Established 30 years ago, Schuh achieved sales of £163.6 million (€182.4m-$262.2m) for the fiscal year ended on March 27, with 59 stand-alone stores in the U.K. and Ireland with an average size of 4,600 square feet, and 16 concessions in Republic fashion stores. Schuh also runs one of the largest online shoe websites in the U.K.
Schuh's business continued to thrive in spite of the weak economic situation in the U.K. and Ireland, with sales up by 11.7 percent for the fiscal year ended last March, and a comparable sales rise of 10.9 percent including online sales. These have been growing at an average rate of more than 25 percent in the last four years, to reach about 14 percent of Schuh's sales for the last fiscal year.

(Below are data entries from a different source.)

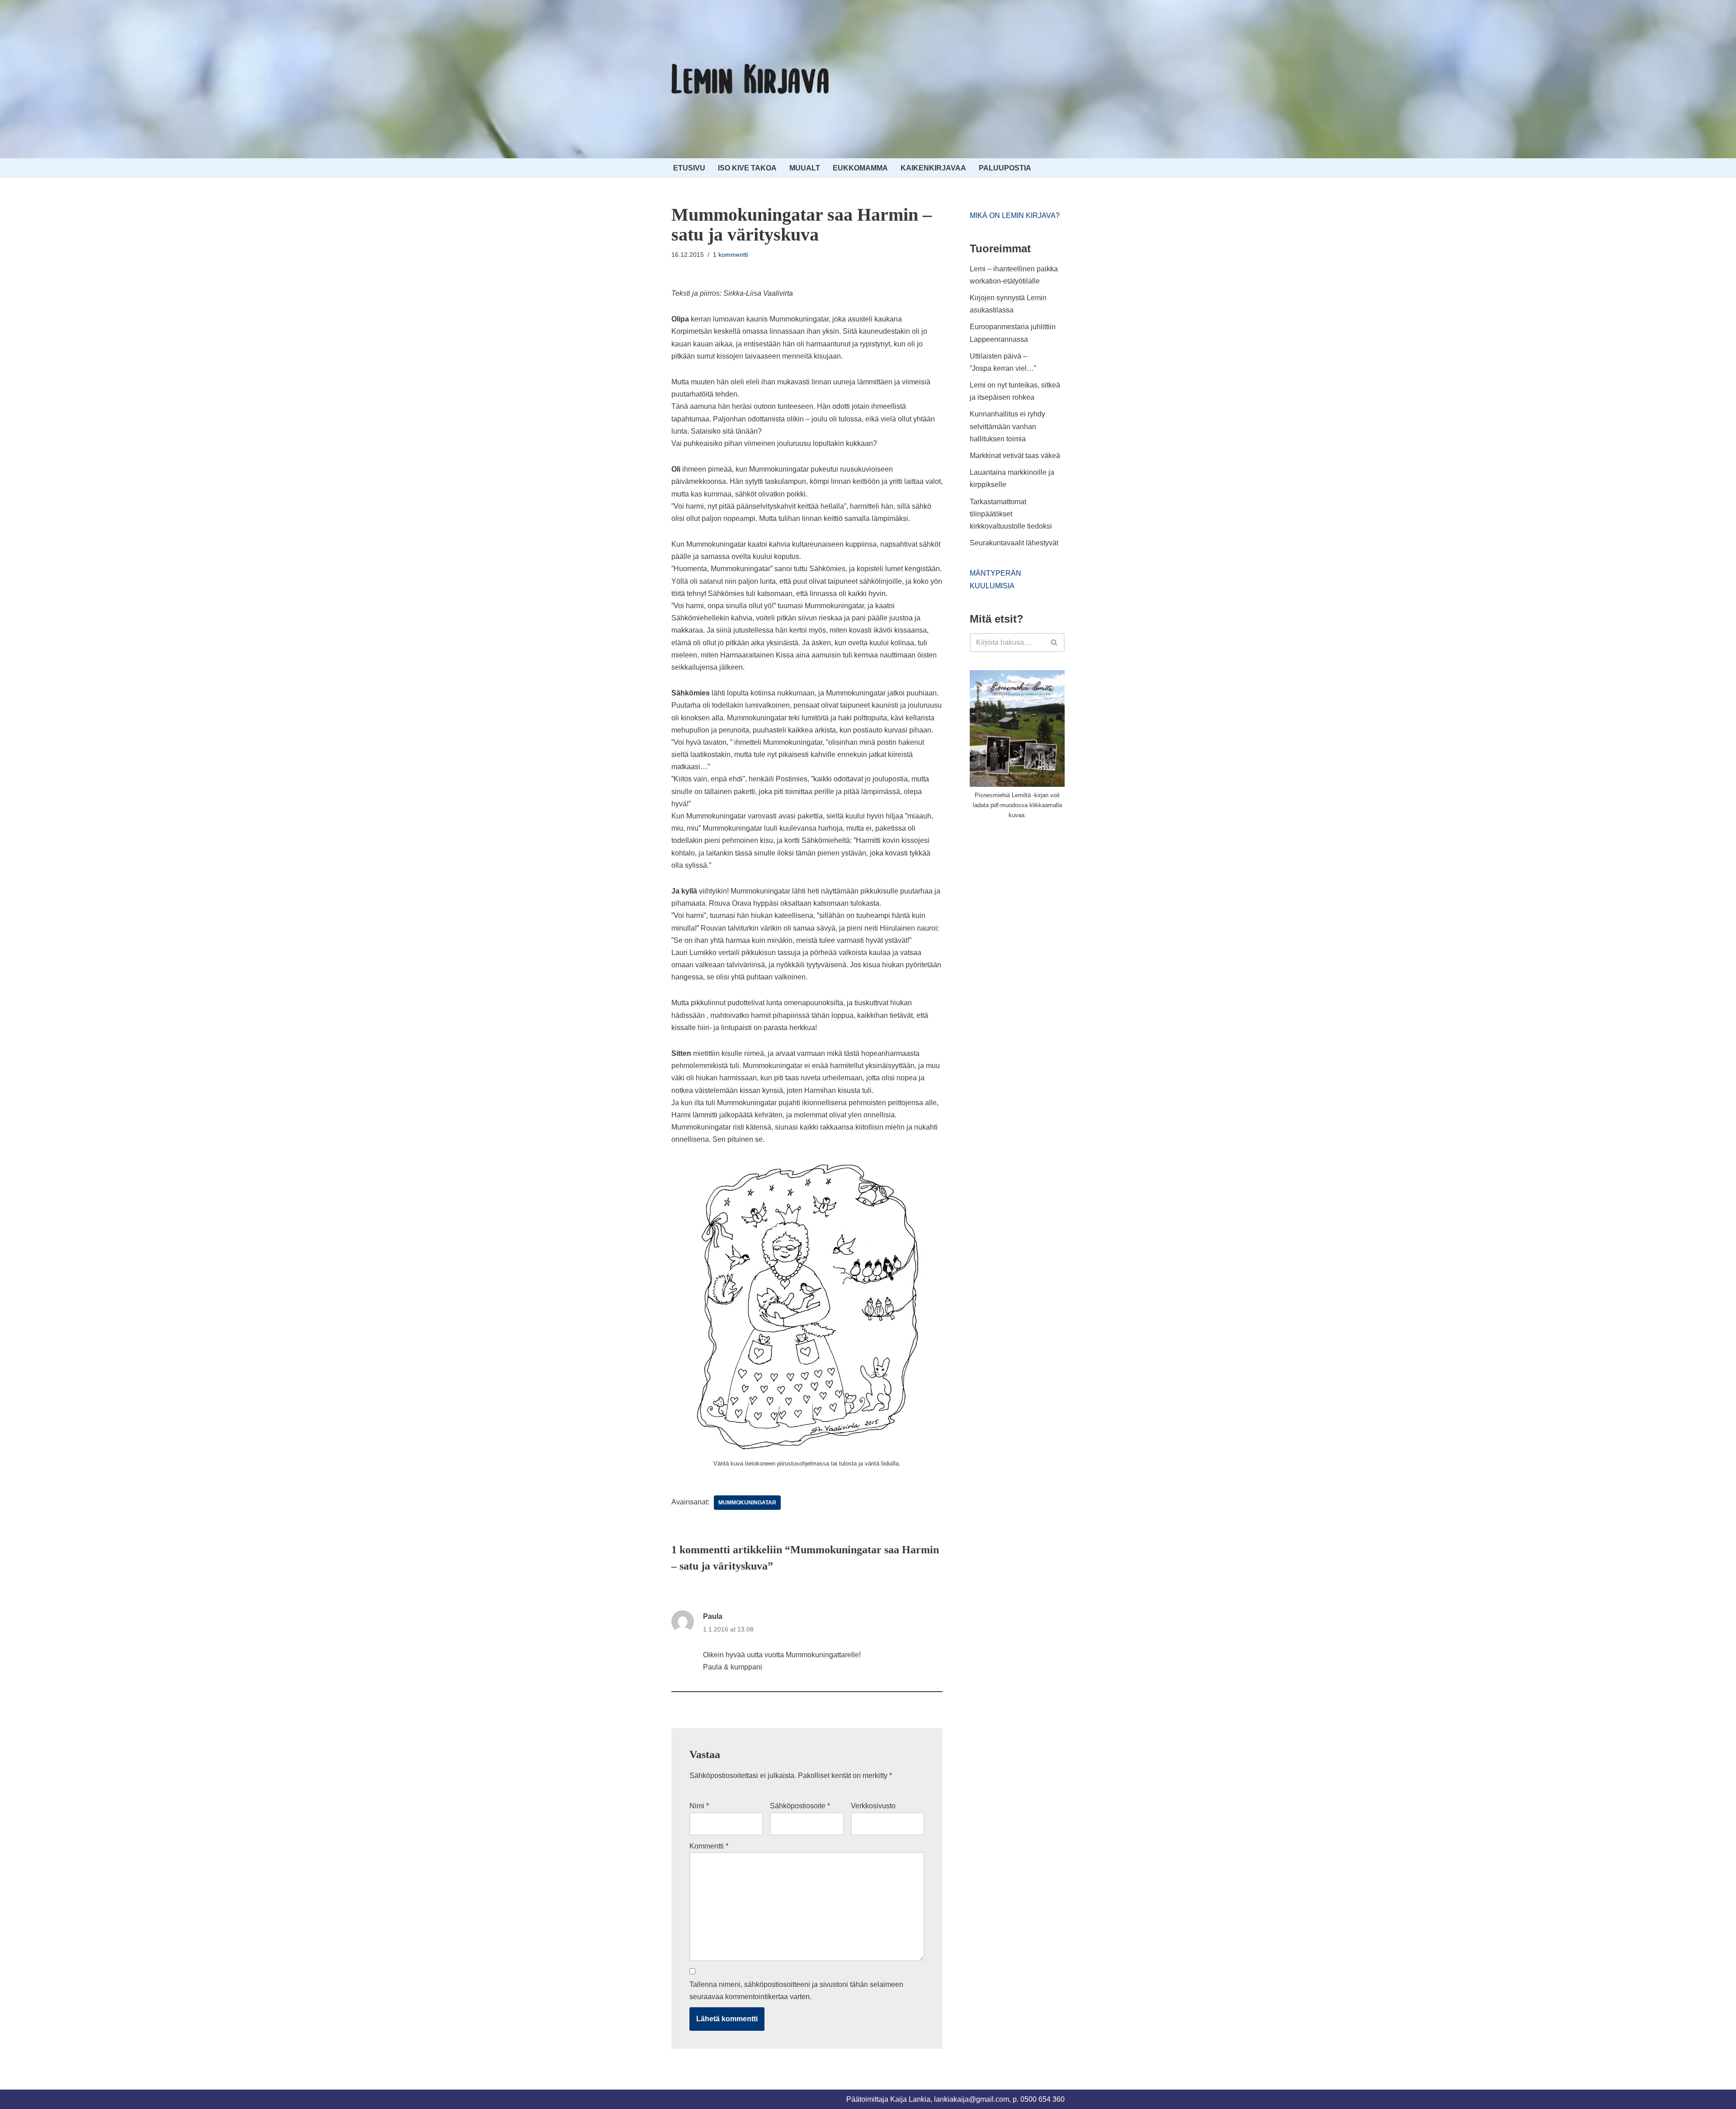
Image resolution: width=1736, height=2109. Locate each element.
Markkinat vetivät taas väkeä (1015, 455)
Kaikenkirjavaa (933, 168)
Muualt (804, 168)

Roughly 85 percent of the U.K. retailer's sales are generated with branded products, while the remaining 15 percent consists of private labels. Unlike most other British shoe stores, it has a roughly equal share of men's and women's footwear. Most impressively, Schuh achieved Ebidta of £18.7 million (€20.8m-$30.0m) for the fiscal year, amounting to an Ebitda margin of 11.5 percent. Its Ebit margin excluding goodwill amortization reached 9.1 percent.
As the two parties discussed the takeover in a conference call earlier this month, Temple went into detail on the methods used by Schuh to “sweat” its stock. Instead of buying a stock management system, Schuh has been constantly refining its own in the last two decades. Its strategy is to buy often in small quantities, to take stock three times per week, shift it around stores depending on sell-through in specific locations, and get rid of poorly selling stock very quickly – in order to keep selling mostly at full prices. Schuh's management has been making particularly smart use of technology, for its stores as well as its online business. It recently invested in an automatic packing machine to further speed up the delivery of its online orders.

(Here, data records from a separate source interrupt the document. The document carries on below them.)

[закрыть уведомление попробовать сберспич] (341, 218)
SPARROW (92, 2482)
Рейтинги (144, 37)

Managers of both companies said that the takeover would provide Schuh with easier capital to rapidly build up its store network. Genesco estimated that it could double the number of Schuh's stand-alone stores, starting with about 30 openings in the next four to four and a half years. Bob Dennis, chief executive of Genesco, added that Schuh could be a springboard to the rest of Europe.

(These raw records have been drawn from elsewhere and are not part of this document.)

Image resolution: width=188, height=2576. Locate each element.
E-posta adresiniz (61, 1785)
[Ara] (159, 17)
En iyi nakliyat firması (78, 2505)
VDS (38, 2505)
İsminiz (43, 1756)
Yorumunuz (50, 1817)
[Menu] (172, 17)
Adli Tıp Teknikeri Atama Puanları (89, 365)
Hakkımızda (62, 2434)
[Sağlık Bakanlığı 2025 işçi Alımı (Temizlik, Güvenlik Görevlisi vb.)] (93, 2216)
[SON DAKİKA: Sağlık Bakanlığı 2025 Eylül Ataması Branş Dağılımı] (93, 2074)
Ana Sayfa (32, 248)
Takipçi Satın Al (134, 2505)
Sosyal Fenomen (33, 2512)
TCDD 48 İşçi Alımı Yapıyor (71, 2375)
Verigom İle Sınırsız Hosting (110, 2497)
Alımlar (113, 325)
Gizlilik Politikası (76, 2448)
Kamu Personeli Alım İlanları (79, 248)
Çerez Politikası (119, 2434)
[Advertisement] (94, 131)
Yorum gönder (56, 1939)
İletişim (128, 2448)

As Temple saw it, the rise of the internet has radically changed the potential of footwear retailers in terms of store presence. He reckoned that, before the internet, it would have taken more than 300 stores to cover the U.K., but nowadays 120 stores would be sufficient. Temple explained that the banner, which started from Livingston in Scotland, remains more strongly represented in the north of the U.K. and still had strong potential in the south. He estimated that there was scope in the U.K. market for 40 to 50 stores delivering the same performance as existing stores.
Among other benefits, Genesco said it could take Schuh's private-label products to the U.S. market. Private labels are not a strong focus for Journeys so far. On the other hand, Journeys makes about 10 percent of its turnover with accessories, while the share of such products is less than 1 percent at Schuh. Genesco expects that the takeover will be immediately accretive in terms of earnings per share this fiscal year.
Separately, Genesco announced that its same-store sales for its retail stores other than Schuh increased by 14 percent in the second quarter to date through June 18, with the Journeys group up 15 percent, compared with an increase of 10 percent for the Lids Sports Group, 20 percent for the Johnston & Murphy Group and 9 percent for the Underground Station Group.
The sale of Schuh is the latest deal in a lively period for acquisitions in the U.K. Earlier this month the Jones Group bought Kurt Geiger, the premium shoe retailer, from Graphite Capital in a deal worth £215 million (€239.7m-$344.6m).